The original proposed amendment says:
Crime victims —— rights. The following rights of a victim, being capable of protection without denying the constitutional rights of the defendant, shall not be denied or abridged by the state. A victim shall have the right to reasonable notice of, and shall not be excluded from, public proceedings relating to the offense; to be heard at any release, plea, sentencing, or other proceeding involving any right established by this section; to proceedings free from unreasonable delay; to reasonable notice of the release or escape of the defendant; to due consideration of a victim’s safety, dignity, and privacy; and to restitution. A victim or a lawful representative of a victim has standing to assert and enforce these rights. This section shall not provide grounds for a new trial for a defendant or for any claim of damages. Review of the denial of any right established herein, which may include interlocutory relief, shall be subject to standards of ordinary appellate review.
A victim includes any person against whom a criminal offense is committed or who is directly and proximately harmed by the commission of an act, which if committed by a competent adult, would constitute a crime.
State Senator Zach Whiting, R-Spirit Lake, the author of the bill who introduced it into committee, said that his original purpose was to introduce “buckets” of rights into the constitution.
“My goal in all of this is to level the playing field between the rights of the defendant and the rights of crime victims. We had a good discussion, I think, the subcommittee on this. And one of the things that I point out is that when while crime is prosecuted by the state, that is when the defendant commits a crime, the full power and weight of the state come against the individual we grant them broad constitutional protections as we should. But most often, the crime is committed against an individual.
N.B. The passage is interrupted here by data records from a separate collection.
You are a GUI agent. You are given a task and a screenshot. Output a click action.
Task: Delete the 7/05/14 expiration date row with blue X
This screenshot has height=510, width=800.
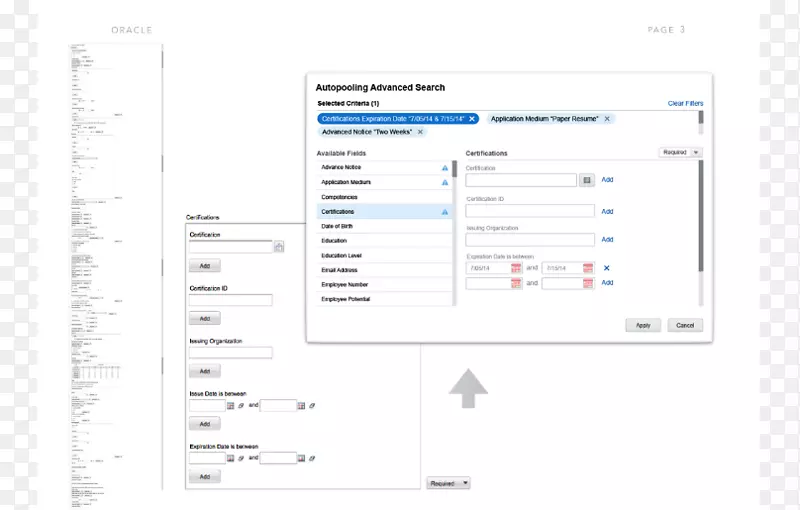coord(606,268)
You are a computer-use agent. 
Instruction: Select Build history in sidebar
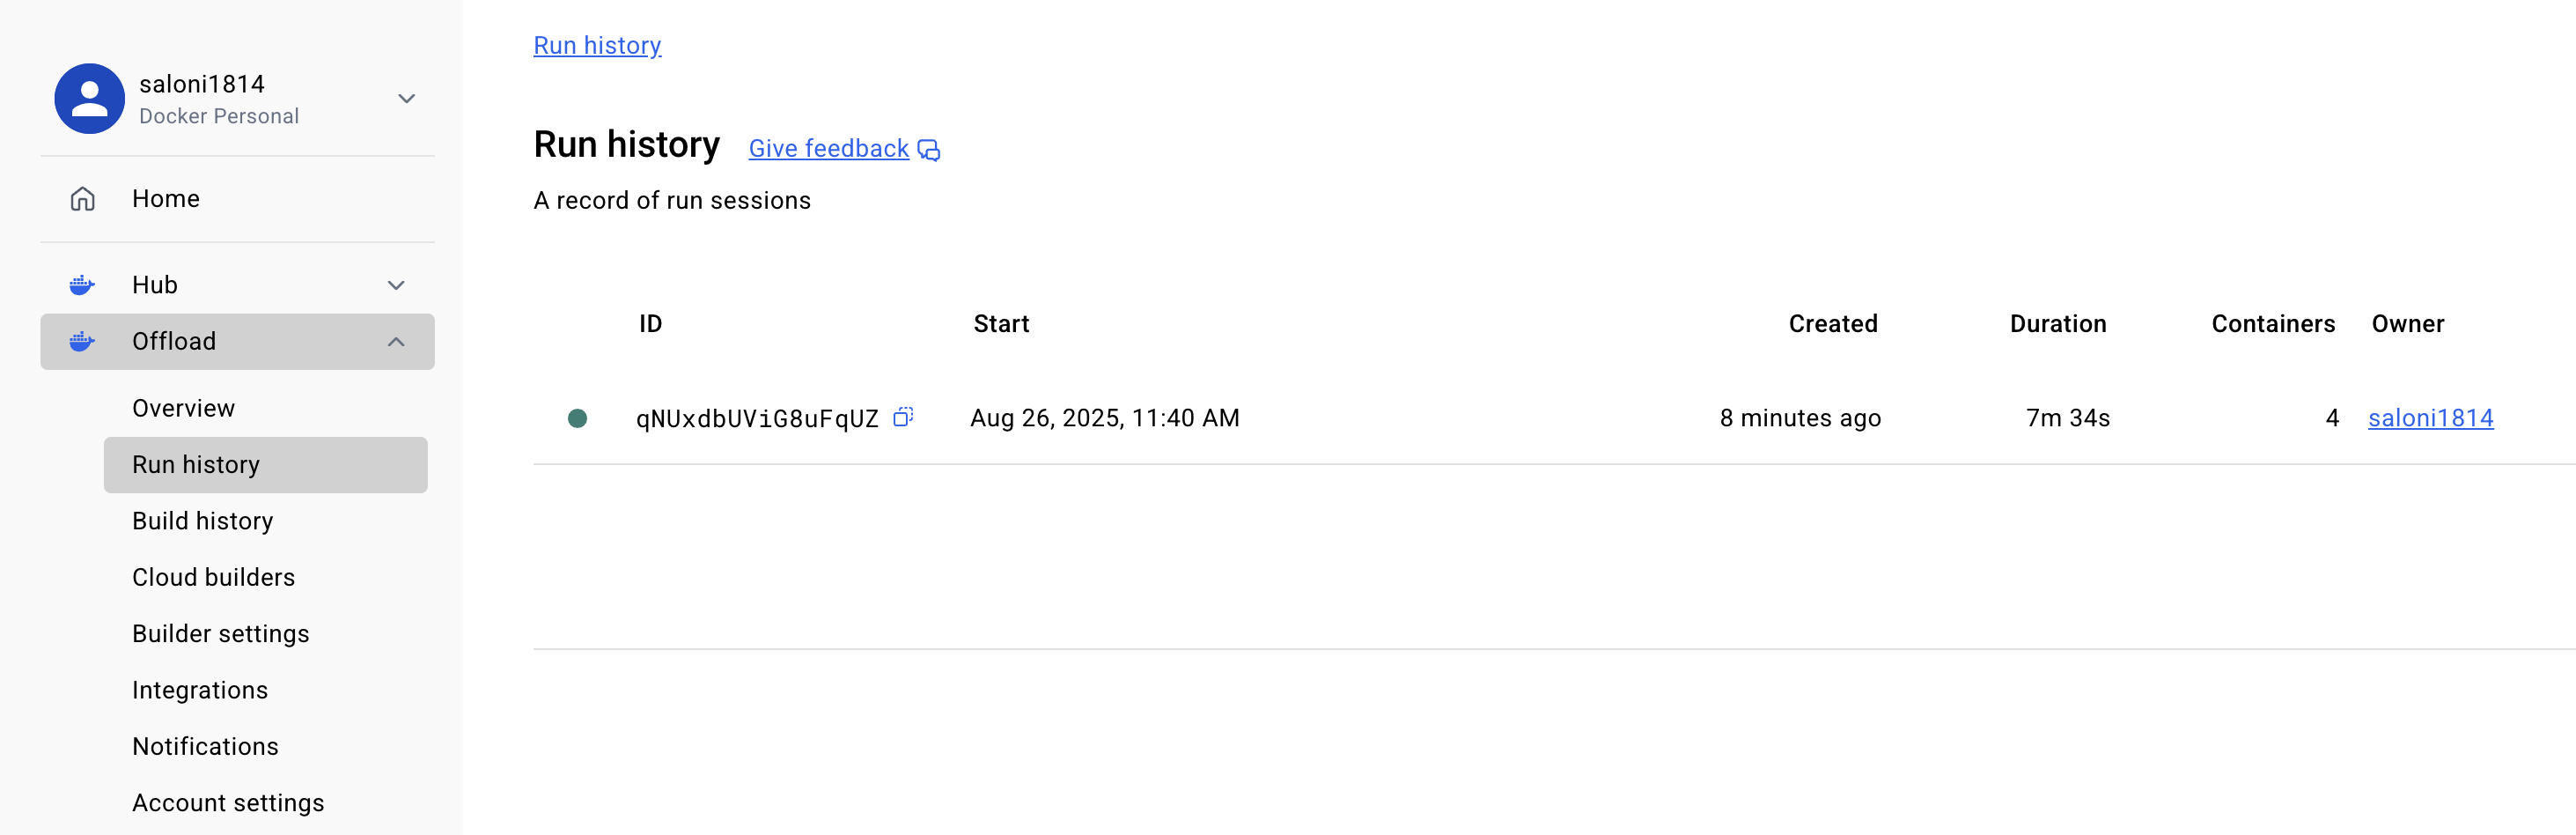pyautogui.click(x=203, y=521)
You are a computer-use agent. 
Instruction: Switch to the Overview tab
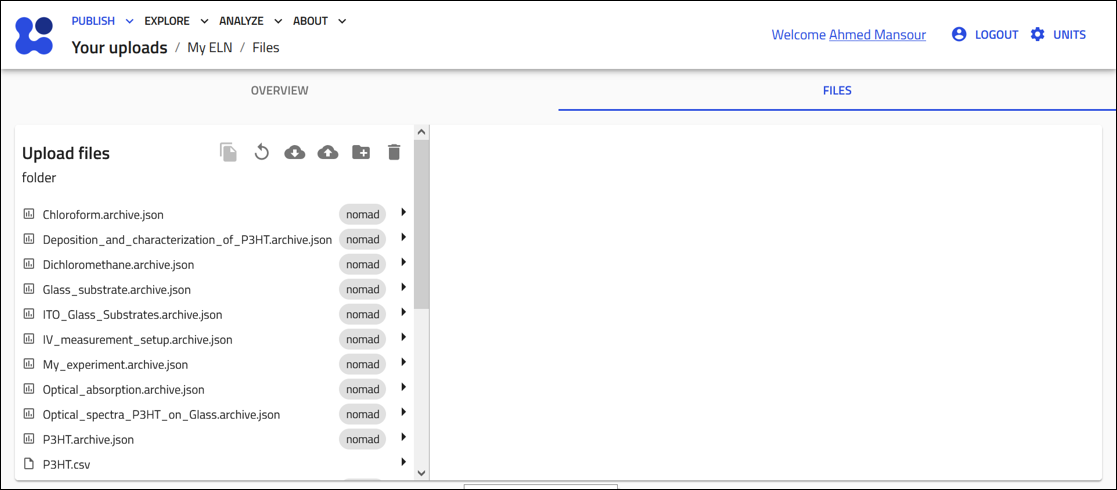tap(279, 91)
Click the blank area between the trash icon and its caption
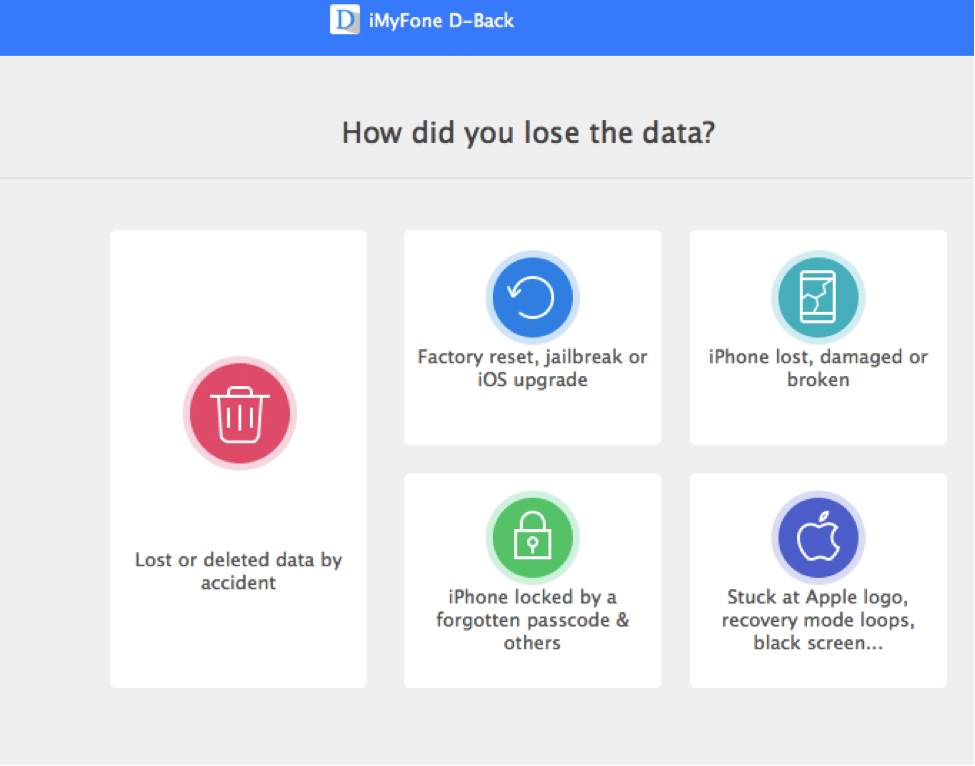 (x=238, y=510)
And so what can we do then, to ensure that those victims of crime have robust rights,” he said.
Whiting pointed out that Iowa has strong victims’ rights language in the Iowa Code, but emphasized these rights need to be constitutionalized.
“Ultimately, when the defendant’s constitutional right conflicts with the victim’s statutory right, the defendant’s constitutional right is always going to win,” he added.
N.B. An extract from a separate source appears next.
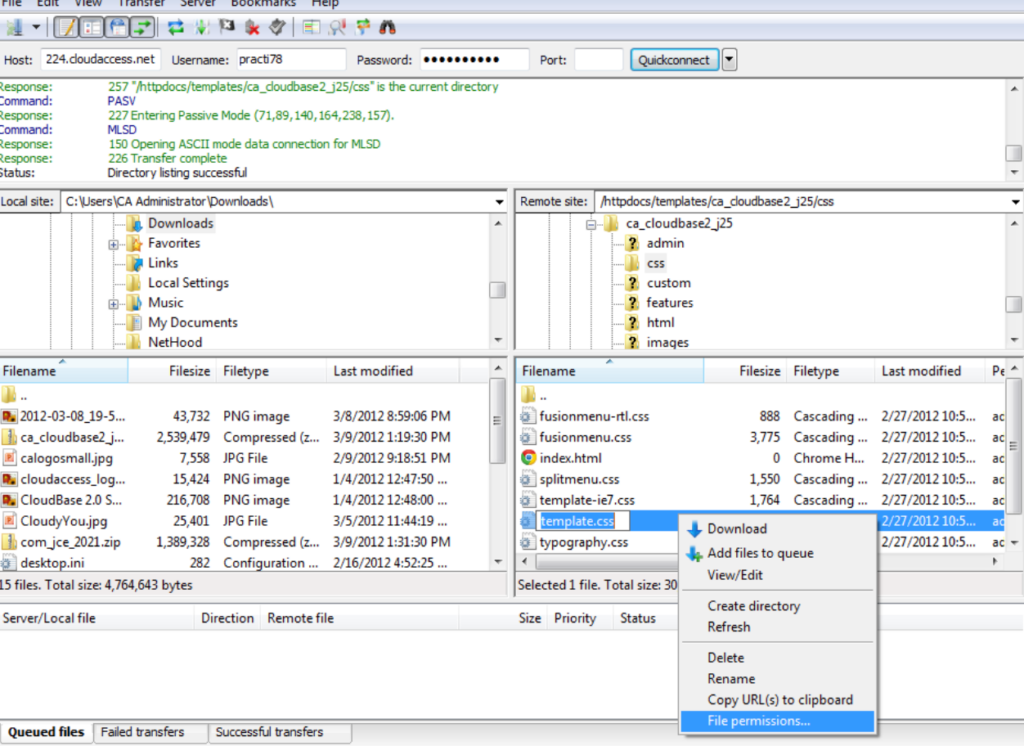Toggle the transfer queue display
This screenshot has width=1024, height=746.
point(143,27)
He offered an amendment to SJR 8, that shortened the proposed amendment to one sentence that says, “The rights of a victim of crime as provided by law shall not be infringed.”
Whiting also addressed his concern about victims’ rights as they relate to criminal justice reform.
“We’re having a sort of a broader criminal justice reform movement across the country. And I sort of shared the term that I’ve heard Senator Cotton apply to it – a jailbreak. And I have some concerns about that. And I want to make sure that not lost in this discussion on criminal justice reform is robust protection for victims, for crime victims,” he stated.
The amendment to SJR 8 passed unanimously as did the amended bill. Two similar bills were introduced in the Iowa House of Representatives last session, but never received a committee vote.